*** Opening Records provided ***

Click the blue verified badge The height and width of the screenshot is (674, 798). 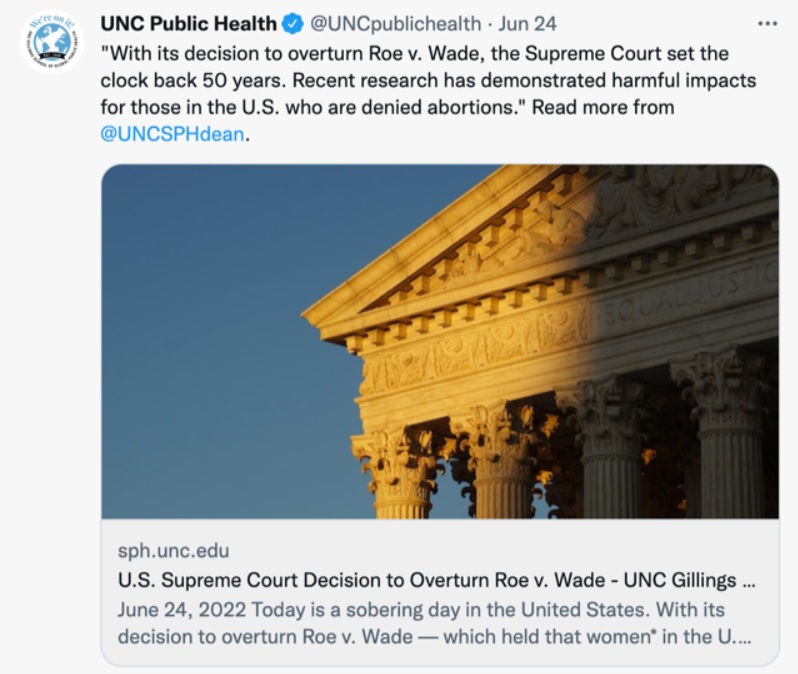293,23
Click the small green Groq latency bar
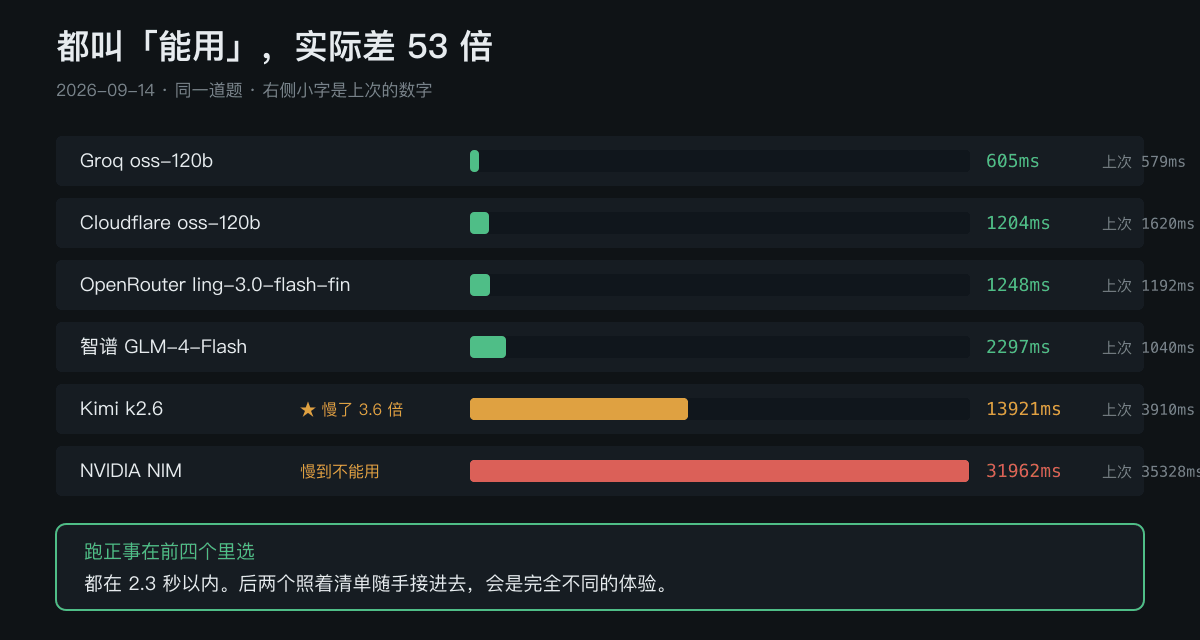This screenshot has height=640, width=1200. (x=475, y=161)
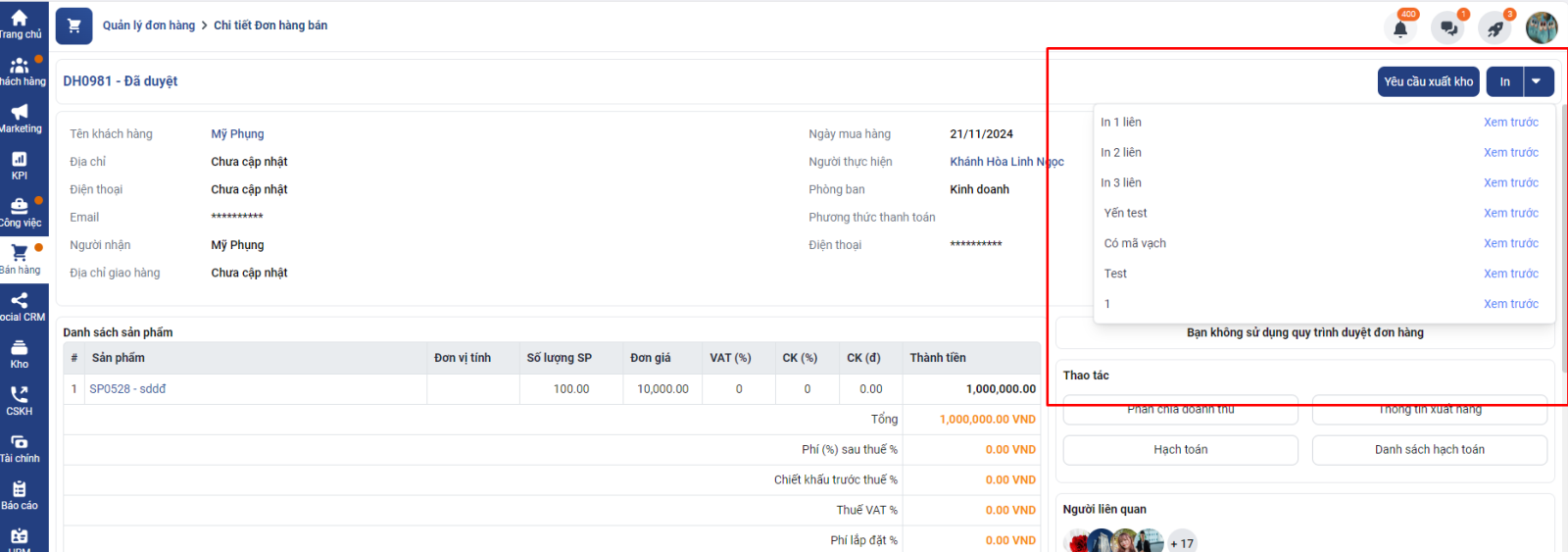The width and height of the screenshot is (1568, 552).
Task: Open Khách hàng customers sidebar icon
Action: [x=20, y=66]
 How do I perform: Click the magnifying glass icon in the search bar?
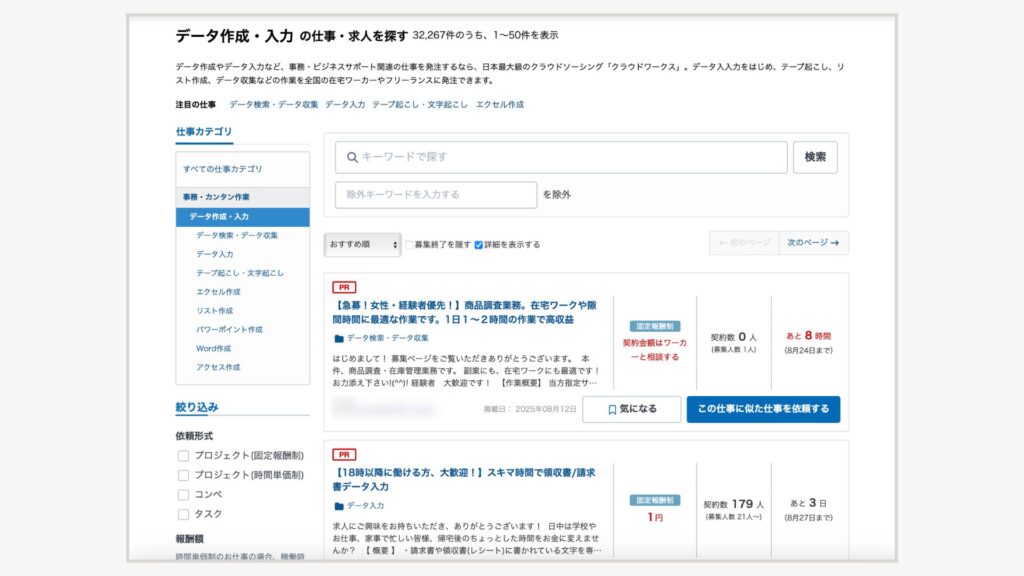353,156
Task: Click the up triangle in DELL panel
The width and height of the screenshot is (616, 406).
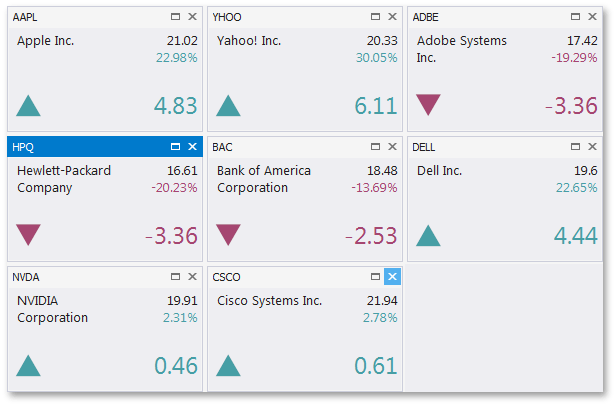Action: click(x=429, y=236)
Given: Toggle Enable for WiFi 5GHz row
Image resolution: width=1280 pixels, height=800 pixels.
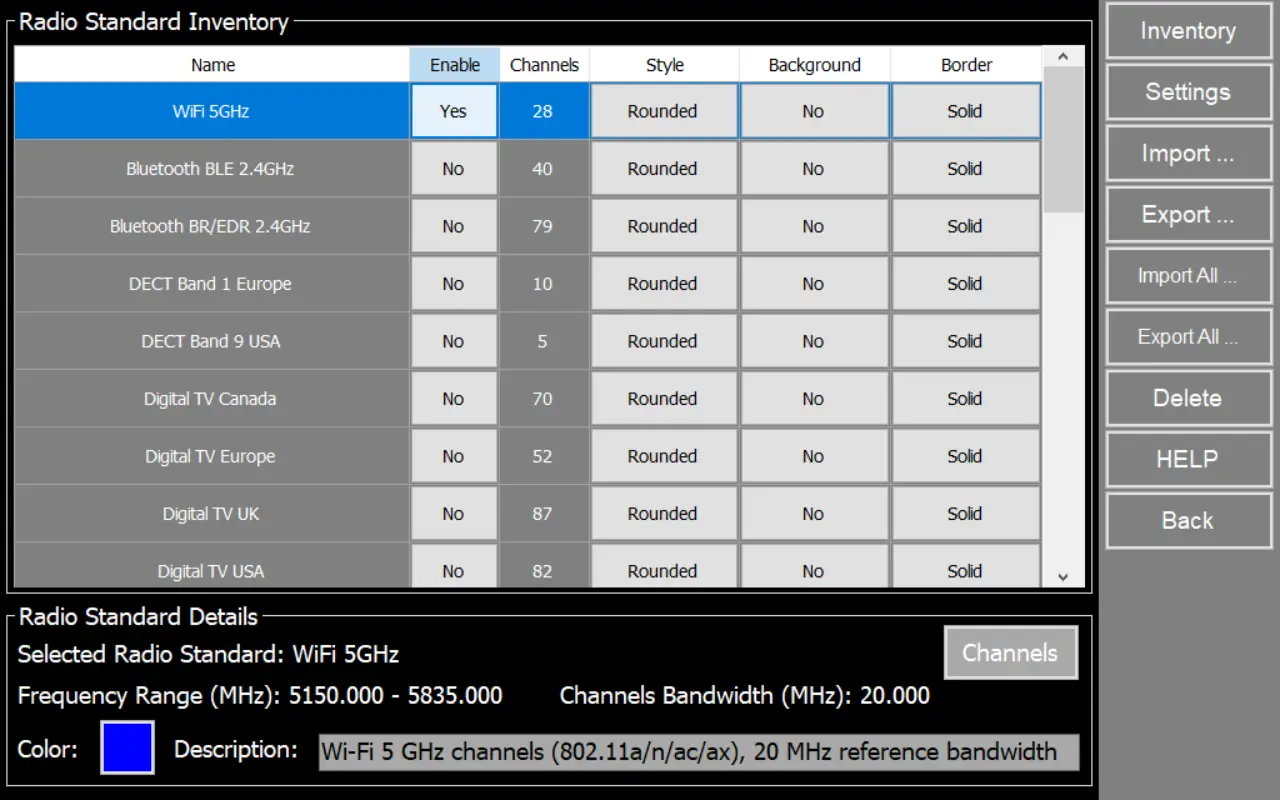Looking at the screenshot, I should (x=454, y=111).
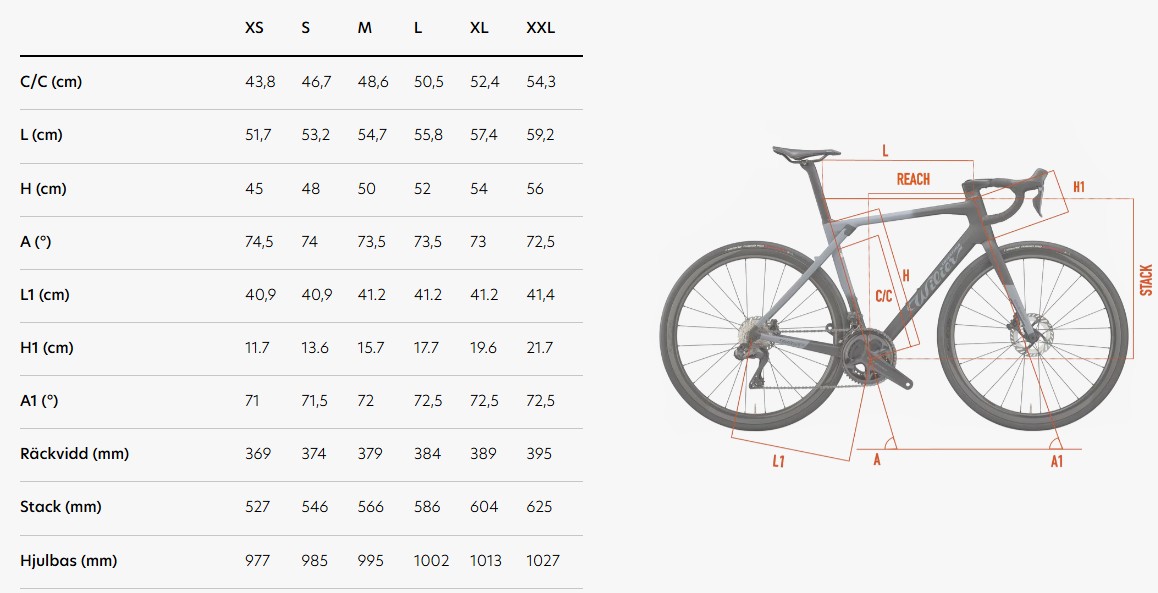The height and width of the screenshot is (593, 1158).
Task: Click the Stack (mm) row label
Action: pyautogui.click(x=61, y=507)
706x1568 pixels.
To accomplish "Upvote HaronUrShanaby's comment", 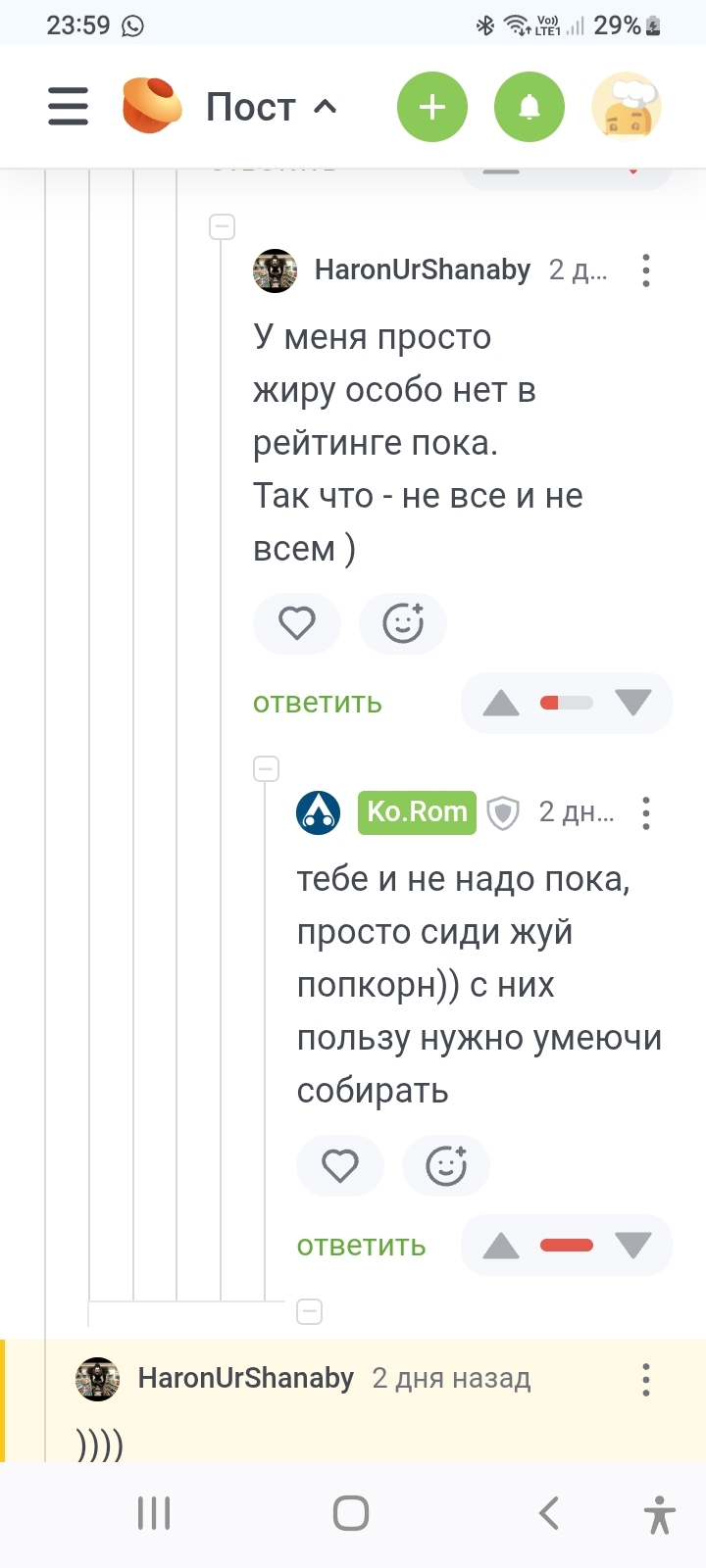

*** Closing Records provided ***

[Aim of the task] Give again, word for word, only the lines from the one with "The width and height of the screenshot is (616, 406)." through the last line of the entries, both included; no pictures go in the copy.

[Written reply]
The width and height of the screenshot is (616, 406).
Action: click(x=429, y=236)
Given: Toggle Enable for WiFi 5GHz row
Image resolution: width=1280 pixels, height=800 pixels.
Looking at the screenshot, I should (x=454, y=111).
The height and width of the screenshot is (593, 1158).
Task: Click the Stack (mm) row label
Action: pyautogui.click(x=61, y=507)
706x1568 pixels.
To accomplish "Upvote HaronUrShanaby's comment", 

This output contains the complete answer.